The carter is based in Newark, N.J., but serves the New York City market. Workers at a smaller company affiliated with M&M, Chelsea Sanitation, were also part of the strike.
"We are not going to stand by while private carters undermine the living standards of the working men and women who keep this city clean," said Sean Campbell, president of Teamsters Local 813, in a statement. "We are fighting back, in the streets and at city hall, to make this a middle-class job again."
The strike comes as the City of New York Department of Sanitation moves forward with a much-awaited overhaul of the private sanitation industry. The city's commercial waste zone policy will establish a competitive bidding process to assign carters to sections of the city and hold them to high labor, environmental and service standards.

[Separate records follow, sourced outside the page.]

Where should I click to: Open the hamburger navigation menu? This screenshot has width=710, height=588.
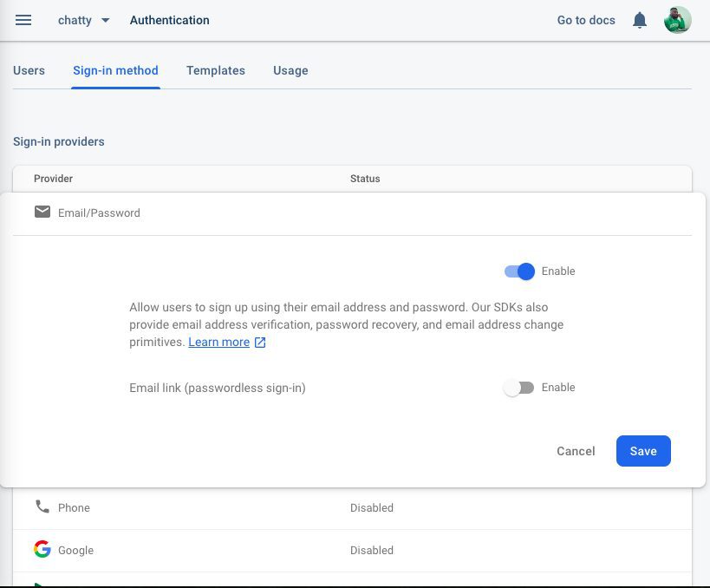(23, 20)
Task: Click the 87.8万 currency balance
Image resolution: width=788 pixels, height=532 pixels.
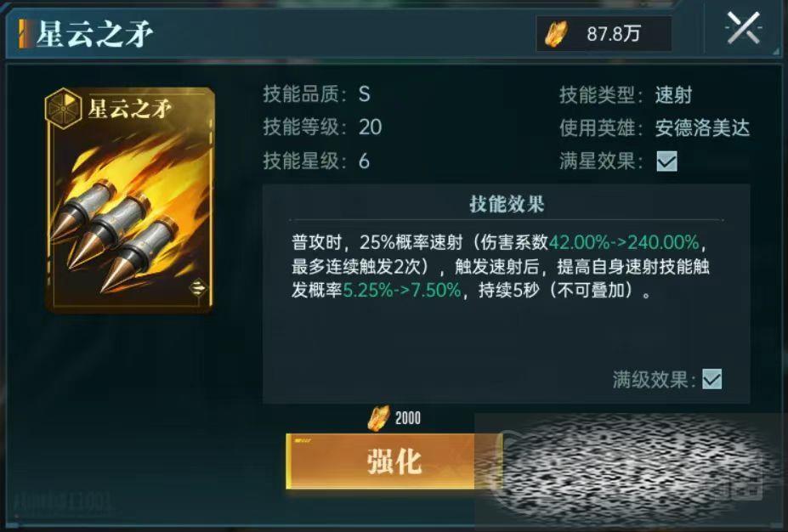Action: 614,34
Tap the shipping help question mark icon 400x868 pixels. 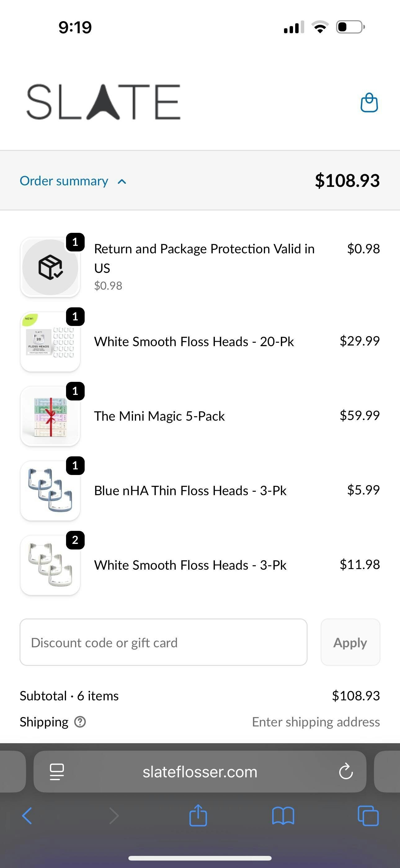(80, 722)
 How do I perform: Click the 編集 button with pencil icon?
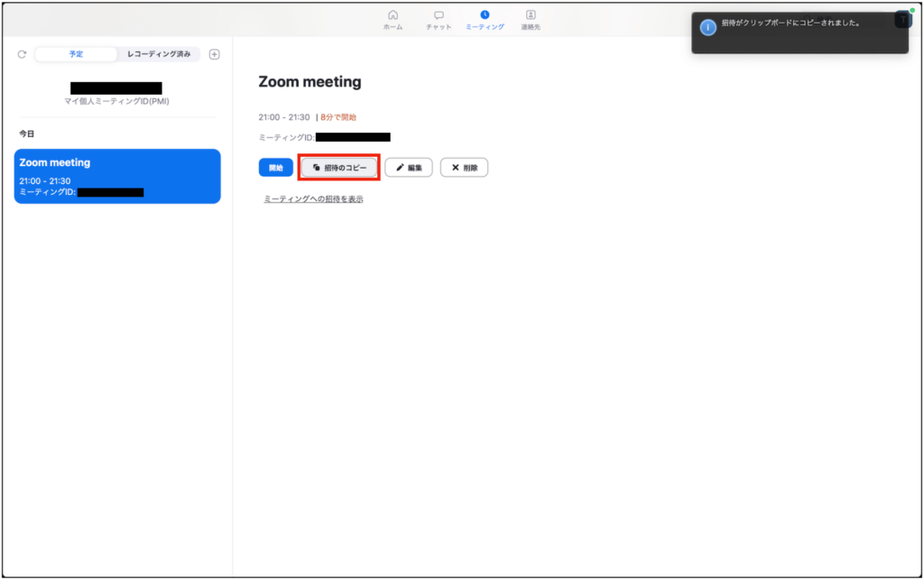coord(409,168)
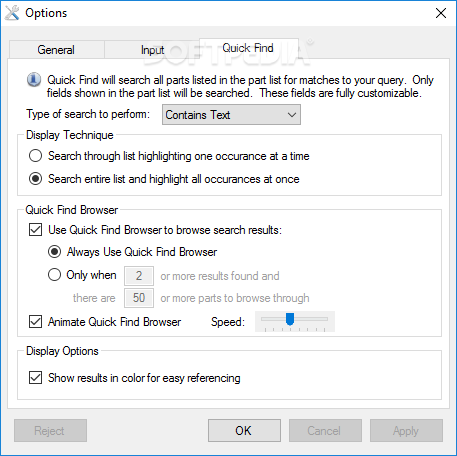The width and height of the screenshot is (457, 456).
Task: Click the parts count field showing 50
Action: click(139, 298)
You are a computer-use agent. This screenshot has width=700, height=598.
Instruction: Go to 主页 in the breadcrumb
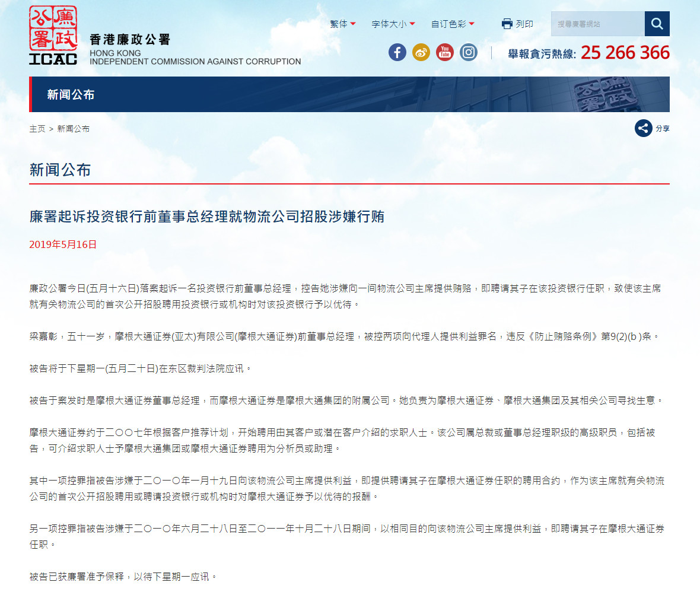point(37,129)
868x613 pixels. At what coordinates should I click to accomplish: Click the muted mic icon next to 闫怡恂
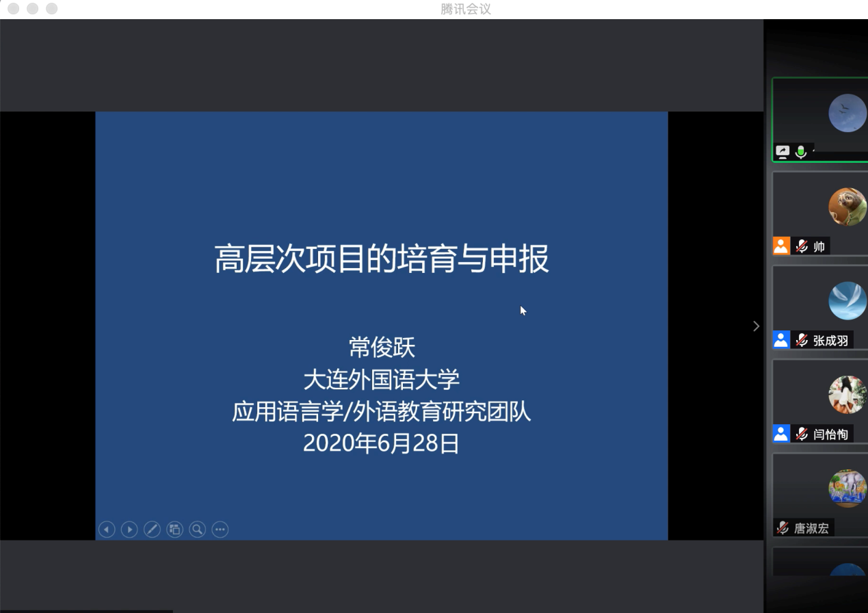(802, 434)
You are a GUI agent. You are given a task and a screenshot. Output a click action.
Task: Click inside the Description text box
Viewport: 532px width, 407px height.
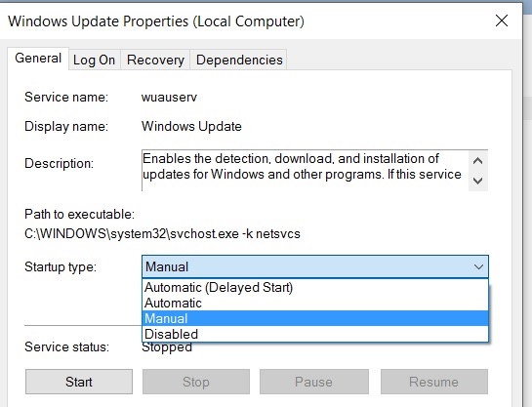305,170
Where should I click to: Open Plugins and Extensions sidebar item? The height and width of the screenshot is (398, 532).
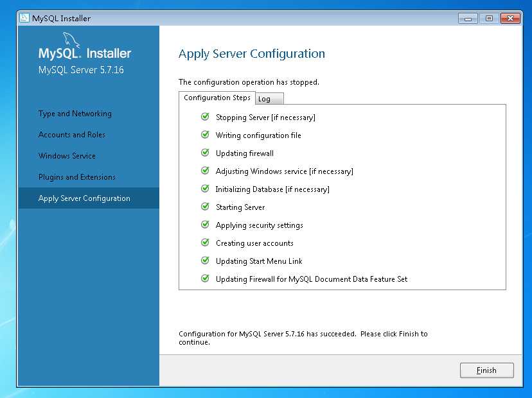77,177
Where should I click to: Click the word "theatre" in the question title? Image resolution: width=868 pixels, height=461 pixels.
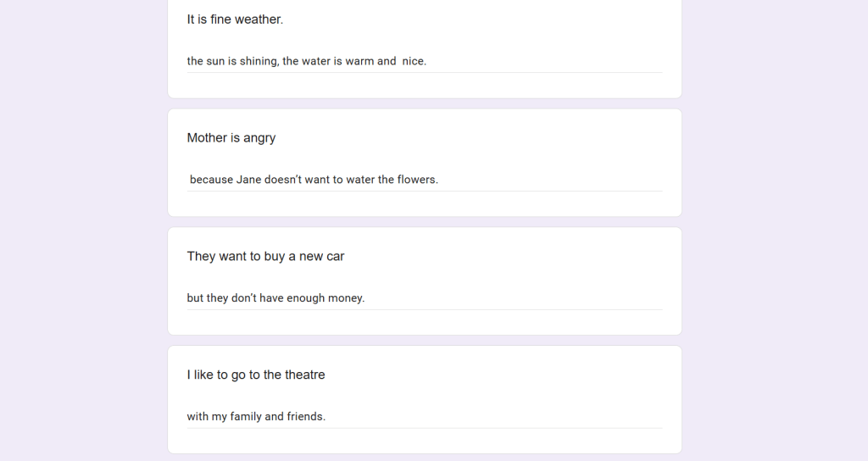pyautogui.click(x=305, y=375)
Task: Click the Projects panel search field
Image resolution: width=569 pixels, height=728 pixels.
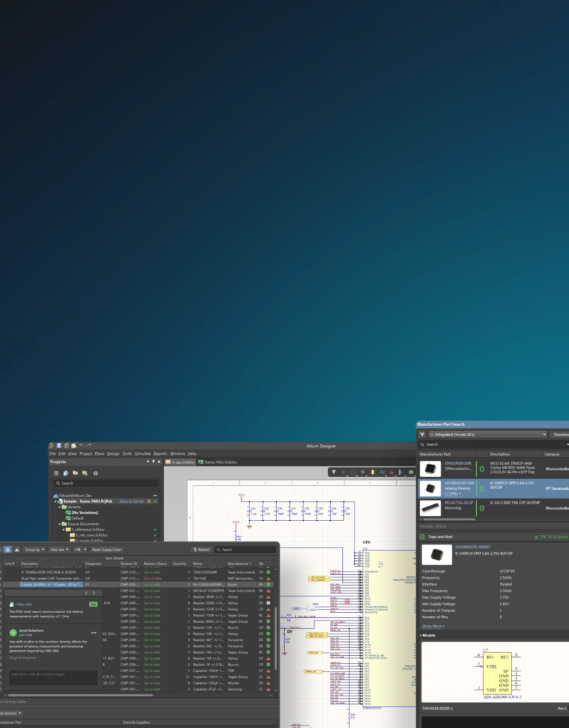Action: 106,483
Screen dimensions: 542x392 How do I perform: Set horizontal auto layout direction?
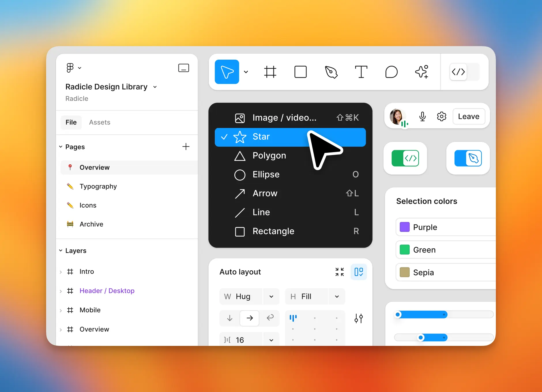[250, 318]
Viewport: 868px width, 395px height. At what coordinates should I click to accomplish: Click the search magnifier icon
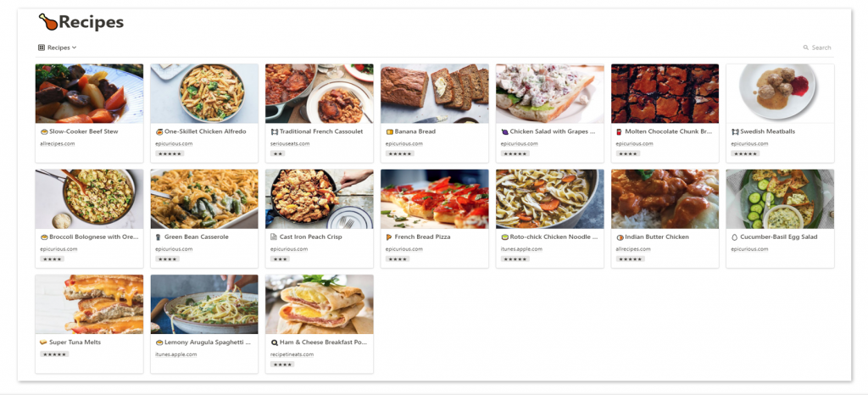(806, 47)
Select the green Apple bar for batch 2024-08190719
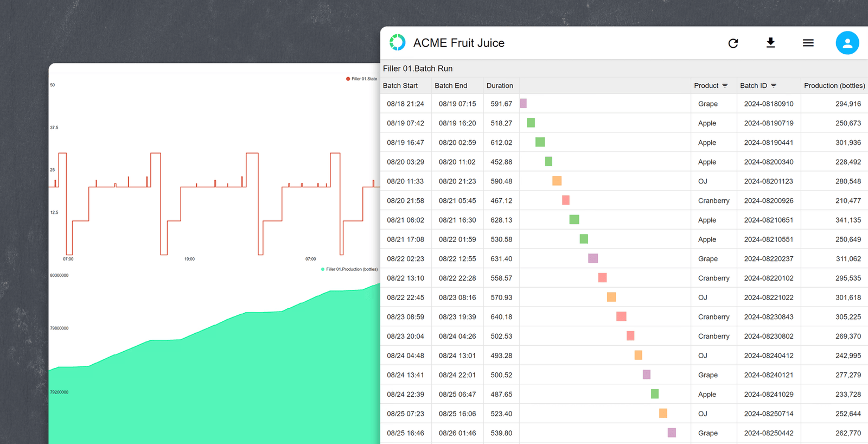The image size is (868, 444). tap(531, 123)
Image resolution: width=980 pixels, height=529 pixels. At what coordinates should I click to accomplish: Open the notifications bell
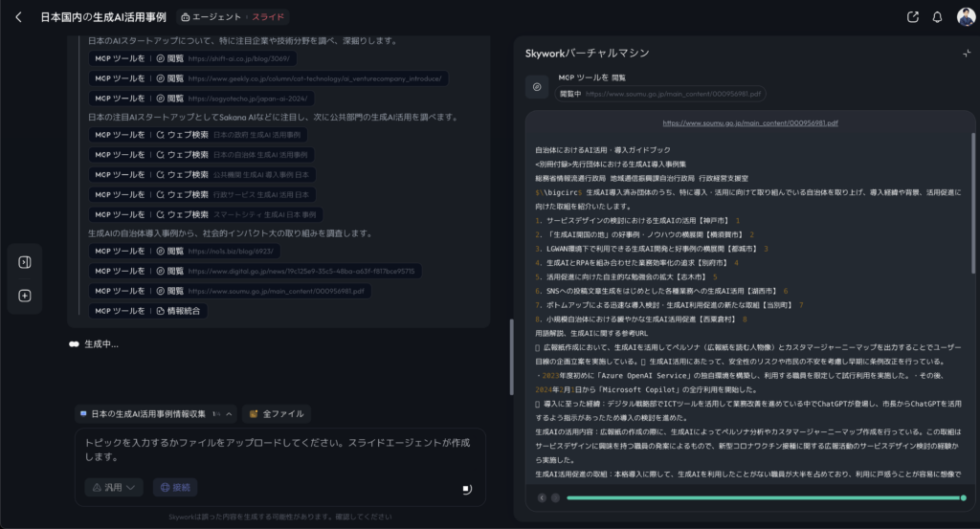coord(937,17)
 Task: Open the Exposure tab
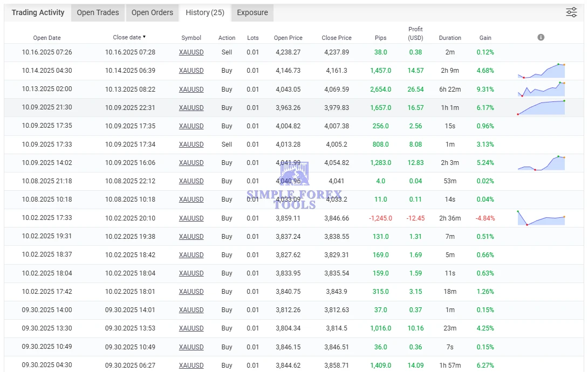(x=252, y=12)
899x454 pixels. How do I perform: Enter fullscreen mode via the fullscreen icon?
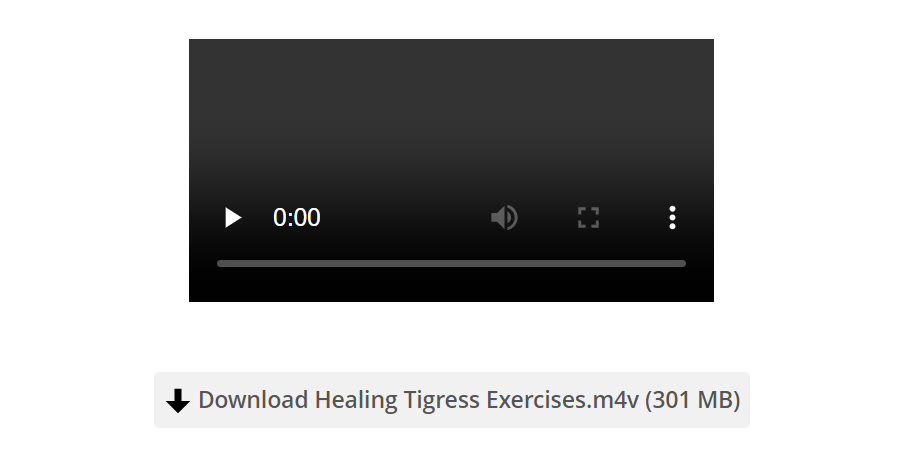[588, 218]
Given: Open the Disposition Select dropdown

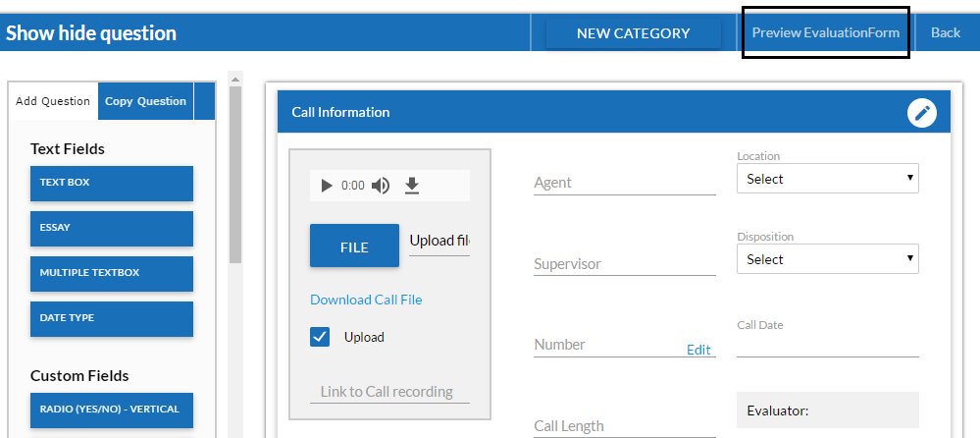Looking at the screenshot, I should click(828, 259).
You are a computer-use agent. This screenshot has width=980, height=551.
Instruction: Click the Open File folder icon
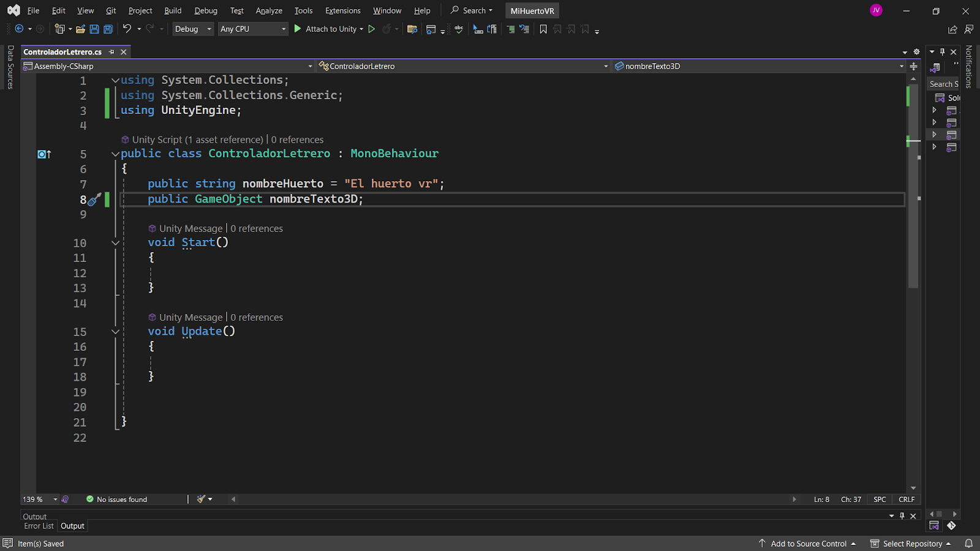80,29
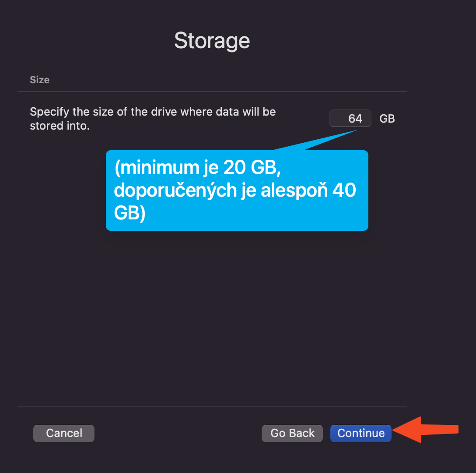The width and height of the screenshot is (476, 473).
Task: Click the closing 'GB)' in the blue callout
Action: (x=130, y=212)
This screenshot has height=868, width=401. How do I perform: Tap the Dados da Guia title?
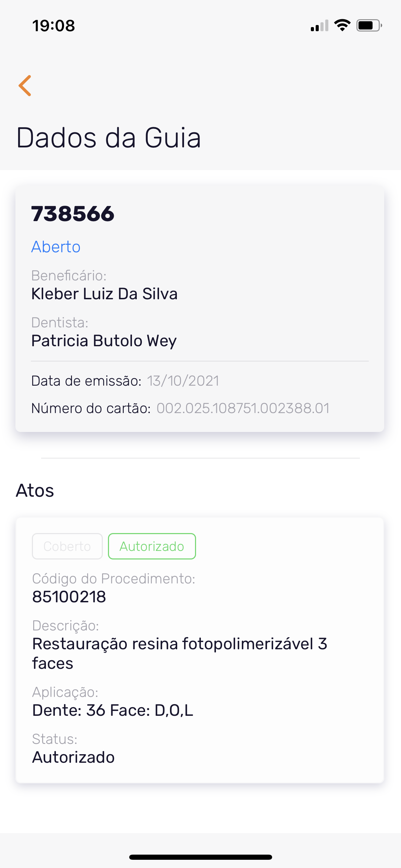[x=109, y=138]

"We are working with our allies in the Transform Don't Trash NYC coalition to ensure the strongest possible commercial waste zone policy passes the City Council," said Campbell.
Last month, the Teamsters achieved another win in their campaign to improve the lives of New York's commercial sanitation workers. Sanitation Salvage, a major hauler targeted by the Teamsters after the coverup of a young immigrant worker's death at the company last year, went out of business in November. Teamsters Local 813 secured agreements from unionized carters to hire the former Sanitation Salvage workers.